Problem requirements ::
May I have the line containing "有问必答 (1530, 206)" and every line after it through the end of the data, repeated exactly and with no other lines?

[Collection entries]
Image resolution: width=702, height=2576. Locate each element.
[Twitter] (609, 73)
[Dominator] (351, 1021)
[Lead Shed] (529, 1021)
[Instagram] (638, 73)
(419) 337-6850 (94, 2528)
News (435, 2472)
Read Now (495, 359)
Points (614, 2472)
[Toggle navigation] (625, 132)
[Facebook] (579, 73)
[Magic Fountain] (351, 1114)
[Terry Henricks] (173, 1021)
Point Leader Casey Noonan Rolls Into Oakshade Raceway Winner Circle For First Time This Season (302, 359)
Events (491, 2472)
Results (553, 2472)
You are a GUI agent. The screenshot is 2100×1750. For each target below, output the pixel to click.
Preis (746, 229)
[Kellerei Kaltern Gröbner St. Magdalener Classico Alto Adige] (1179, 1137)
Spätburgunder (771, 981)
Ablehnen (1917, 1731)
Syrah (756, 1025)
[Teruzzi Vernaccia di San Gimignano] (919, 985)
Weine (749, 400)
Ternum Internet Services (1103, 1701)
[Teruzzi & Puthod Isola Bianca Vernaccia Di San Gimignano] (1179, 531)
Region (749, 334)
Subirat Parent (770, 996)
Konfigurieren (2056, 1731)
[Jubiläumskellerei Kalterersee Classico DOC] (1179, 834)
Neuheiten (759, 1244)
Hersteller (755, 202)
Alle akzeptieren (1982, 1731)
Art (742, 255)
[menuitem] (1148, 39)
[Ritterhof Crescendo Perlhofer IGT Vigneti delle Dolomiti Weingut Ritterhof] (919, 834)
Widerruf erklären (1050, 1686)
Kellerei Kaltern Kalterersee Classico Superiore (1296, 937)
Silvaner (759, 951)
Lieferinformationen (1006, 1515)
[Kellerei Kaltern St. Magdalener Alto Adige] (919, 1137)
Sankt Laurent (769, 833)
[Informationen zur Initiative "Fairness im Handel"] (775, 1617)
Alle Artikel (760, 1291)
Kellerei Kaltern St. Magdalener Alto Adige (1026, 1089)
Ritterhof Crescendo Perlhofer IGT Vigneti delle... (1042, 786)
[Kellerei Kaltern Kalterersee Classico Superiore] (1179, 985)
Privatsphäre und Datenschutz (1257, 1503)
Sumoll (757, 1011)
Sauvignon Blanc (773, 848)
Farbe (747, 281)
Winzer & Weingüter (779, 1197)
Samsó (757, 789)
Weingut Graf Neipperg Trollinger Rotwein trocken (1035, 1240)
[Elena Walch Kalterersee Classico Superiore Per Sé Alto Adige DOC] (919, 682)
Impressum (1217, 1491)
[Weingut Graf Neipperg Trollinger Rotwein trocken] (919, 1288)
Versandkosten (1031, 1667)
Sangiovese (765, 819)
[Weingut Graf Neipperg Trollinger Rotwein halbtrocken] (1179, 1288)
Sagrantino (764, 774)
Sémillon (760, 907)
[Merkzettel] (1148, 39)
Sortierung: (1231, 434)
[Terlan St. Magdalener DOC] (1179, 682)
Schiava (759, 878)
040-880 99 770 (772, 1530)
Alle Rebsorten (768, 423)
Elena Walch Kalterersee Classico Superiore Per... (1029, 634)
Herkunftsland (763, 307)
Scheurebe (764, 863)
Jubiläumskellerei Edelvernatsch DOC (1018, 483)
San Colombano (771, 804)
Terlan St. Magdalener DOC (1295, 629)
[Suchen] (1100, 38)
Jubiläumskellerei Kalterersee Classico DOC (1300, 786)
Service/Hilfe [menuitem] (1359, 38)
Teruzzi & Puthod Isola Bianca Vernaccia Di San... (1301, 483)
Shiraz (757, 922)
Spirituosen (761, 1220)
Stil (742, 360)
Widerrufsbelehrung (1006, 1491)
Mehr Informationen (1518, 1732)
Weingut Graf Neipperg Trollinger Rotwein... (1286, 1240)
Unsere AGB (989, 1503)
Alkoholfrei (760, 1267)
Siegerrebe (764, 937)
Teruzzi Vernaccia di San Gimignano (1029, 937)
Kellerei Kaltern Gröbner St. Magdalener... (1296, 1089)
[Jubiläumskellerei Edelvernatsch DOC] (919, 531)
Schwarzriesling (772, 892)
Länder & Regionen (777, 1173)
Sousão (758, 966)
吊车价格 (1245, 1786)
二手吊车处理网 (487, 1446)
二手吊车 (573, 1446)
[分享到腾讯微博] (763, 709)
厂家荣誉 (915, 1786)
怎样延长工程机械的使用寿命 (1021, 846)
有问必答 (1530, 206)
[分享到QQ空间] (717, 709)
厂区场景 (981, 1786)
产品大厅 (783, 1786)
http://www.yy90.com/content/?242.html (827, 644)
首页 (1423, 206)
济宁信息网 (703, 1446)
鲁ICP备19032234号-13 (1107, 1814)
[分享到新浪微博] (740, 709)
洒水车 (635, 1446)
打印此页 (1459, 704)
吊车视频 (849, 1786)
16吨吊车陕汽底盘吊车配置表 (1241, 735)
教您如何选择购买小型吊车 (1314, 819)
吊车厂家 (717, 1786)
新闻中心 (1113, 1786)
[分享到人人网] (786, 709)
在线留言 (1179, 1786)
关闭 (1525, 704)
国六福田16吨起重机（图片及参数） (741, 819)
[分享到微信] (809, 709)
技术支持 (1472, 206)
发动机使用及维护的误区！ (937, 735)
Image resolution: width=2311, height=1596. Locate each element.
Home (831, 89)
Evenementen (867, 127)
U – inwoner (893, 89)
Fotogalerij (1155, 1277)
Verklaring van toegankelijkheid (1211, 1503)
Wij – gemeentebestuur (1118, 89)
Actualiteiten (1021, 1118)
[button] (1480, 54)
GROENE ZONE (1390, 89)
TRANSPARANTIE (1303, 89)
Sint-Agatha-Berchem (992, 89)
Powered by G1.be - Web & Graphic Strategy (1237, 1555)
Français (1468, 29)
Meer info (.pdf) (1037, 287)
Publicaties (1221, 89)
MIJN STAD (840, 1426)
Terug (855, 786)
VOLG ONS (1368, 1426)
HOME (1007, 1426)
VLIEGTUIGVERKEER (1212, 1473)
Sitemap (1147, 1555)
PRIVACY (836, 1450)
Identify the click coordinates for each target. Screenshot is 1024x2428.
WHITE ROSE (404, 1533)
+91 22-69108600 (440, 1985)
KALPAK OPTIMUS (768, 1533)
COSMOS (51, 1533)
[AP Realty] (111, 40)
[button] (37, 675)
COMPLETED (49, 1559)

Response to this exercise ::
有问必答 (1530, 206)
[分享到QQ空间] (717, 709)
厂区场景 (981, 1786)
产品大厅 (783, 1786)
http://www.yy90.com/content/?242.html (827, 644)
首页 (1423, 206)
济宁信息网 (703, 1446)
鲁ICP备19032234号-13 (1107, 1814)
[分享到新浪微博] (740, 709)
洒水车 (635, 1446)
打印此页 (1459, 704)
吊车视频 (849, 1786)
16吨吊车陕汽底盘吊车配置表 (1241, 735)
教您如何选择购买小型吊车 (1314, 819)
吊车厂家 (717, 1786)
新闻中心 (1113, 1786)
[分享到人人网] (786, 709)
在线留言 (1179, 1786)
关闭 (1525, 704)
国六福田16吨起重机（图片及参数） (741, 819)
[分享到微信] (809, 709)
技术支持 (1472, 206)
发动机使用及维护的误区！ (937, 735)
Image resolution: width=2311, height=1596. Locate each element.
Home (831, 89)
Evenementen (867, 127)
U – inwoner (893, 89)
Fotogalerij (1155, 1277)
Verklaring van toegankelijkheid (1211, 1503)
Wij – gemeentebestuur (1118, 89)
Actualiteiten (1021, 1118)
[button] (1480, 54)
GROENE ZONE (1390, 89)
TRANSPARANTIE (1303, 89)
Sint-Agatha-Berchem (992, 89)
Powered by G1.be - Web & Graphic Strategy (1237, 1555)
Français (1468, 29)
Meer info (.pdf) (1037, 287)
Publicaties (1221, 89)
MIJN STAD (840, 1426)
Terug (855, 786)
VOLG ONS (1368, 1426)
HOME (1007, 1426)
VLIEGTUIGVERKEER (1212, 1473)
Sitemap (1147, 1555)
PRIVACY (836, 1450)
Identify the click coordinates for each target. Screenshot is 1024x2428.
WHITE ROSE (404, 1533)
+91 22-69108600 (440, 1985)
KALPAK OPTIMUS (768, 1533)
COSMOS (51, 1533)
[AP Realty] (111, 40)
[button] (37, 675)
COMPLETED (49, 1559)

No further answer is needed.